You ar elooking for fertilizers, not necessarily chemicals :). Before you look to far into co2 and ferts, we need to know more about your setup. Like what type of lighting you have, what do your nitrates typically run without adding ferts, what type of plants you have/want.
 
well nitrates are usually at 0ppm. im using 4 bright effects daylight 6500k using 13 watts but its replacing a old 60 wat bulb. i got them at walmart. the plants im looking at is java fern, cabomba, ludwiga, dwarf hair grass, and some other plants but i dont know the names of them. i do a 10-15 percent water change a week. i hope that helps ya
 
it uses 13w of electericty and it is replacing one of the old 60 watt house bulbs. do im guessing its only using 13 watts but its probley putting out 60 watts of lights. its just a normal house bulb heres the link. http://www.lowes.com/lowes/lkn?action=productDetail&productId=79261-75774-017801997347&lpage=none

If you switched out an incandescent 60 watt bulb with a 13 watt cf bulb, the you have 13 watts of cf lighting.

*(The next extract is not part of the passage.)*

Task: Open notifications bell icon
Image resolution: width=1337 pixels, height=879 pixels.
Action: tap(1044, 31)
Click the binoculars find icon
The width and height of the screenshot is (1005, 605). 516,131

You need to do a lot more research on the needs of a planted tank as far as lighting before you go much further with fertilizers and co2. The co2 is going to depend on the lighting and from your post, you are not sure what kind of lighting you have.

If I estimate correctly, you have about 20 watts of light over a 29 g tank. Going with the wattage per gallon rule of thumb, you dont have enough light to warrant doing co2.
 
You ar elooking for fertilizers, not necessarily chemicals :). Before you look to far into co2 and ferts, we need to know more about your setup. Like what type of lighting you have, what do your nitrates typically run without adding ferts, what type of plants you have/want.

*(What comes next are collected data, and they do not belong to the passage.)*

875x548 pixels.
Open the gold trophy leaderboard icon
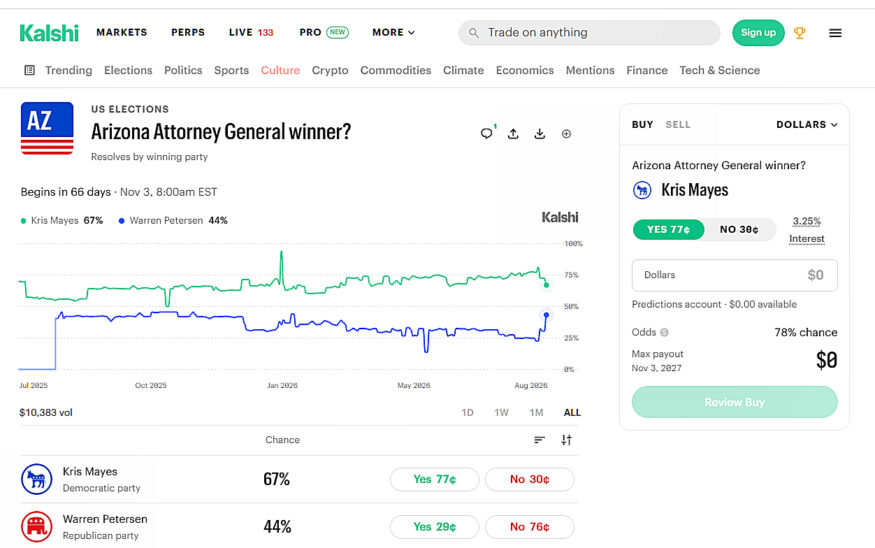click(800, 33)
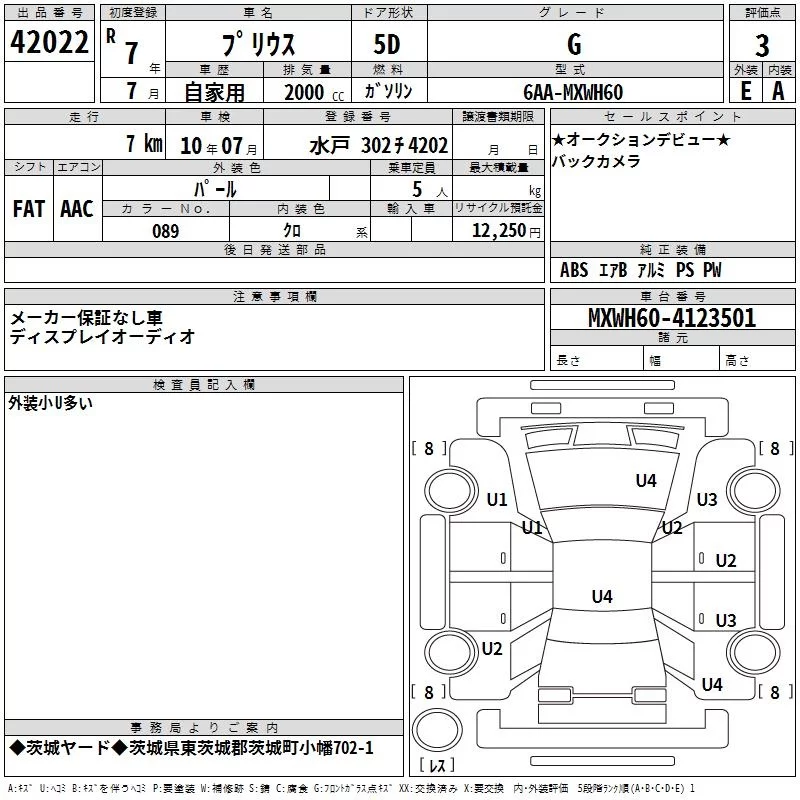
Task: Click the 検査員記入欄 section header
Action: [x=204, y=385]
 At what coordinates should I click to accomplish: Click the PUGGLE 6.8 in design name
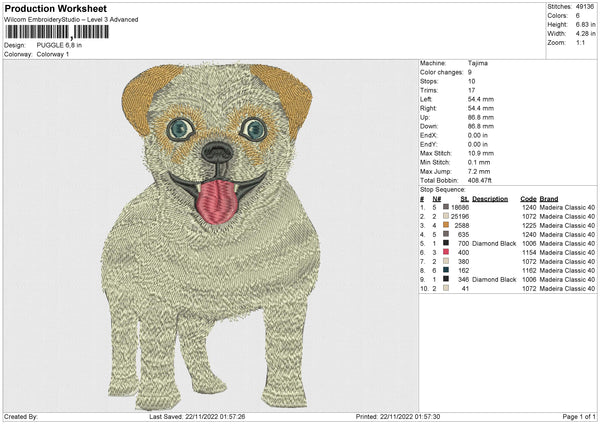click(x=58, y=45)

Fertilisers are chemicals. The reason I raise this is that we can often get into a sort of "artificial chemical vs natural additive" mindset which actually has little basis in science; whether you derive (e.g.) nitrate from a "natural" bacterial process or from a chemical reaction in a lab makes no difference; the ion is exactly the same. To the scientist, everything is a chemical or mixture of chemicals.

Good call on the lighting vs. CO2 thing. I've seen it claimed before now that any CO2 is always better than no CO2; this is not so - if the lighting is so poor that the plants can not fully use the equilibrium CO2 which is already present, then they're not going to be able to use any addition CO2 either.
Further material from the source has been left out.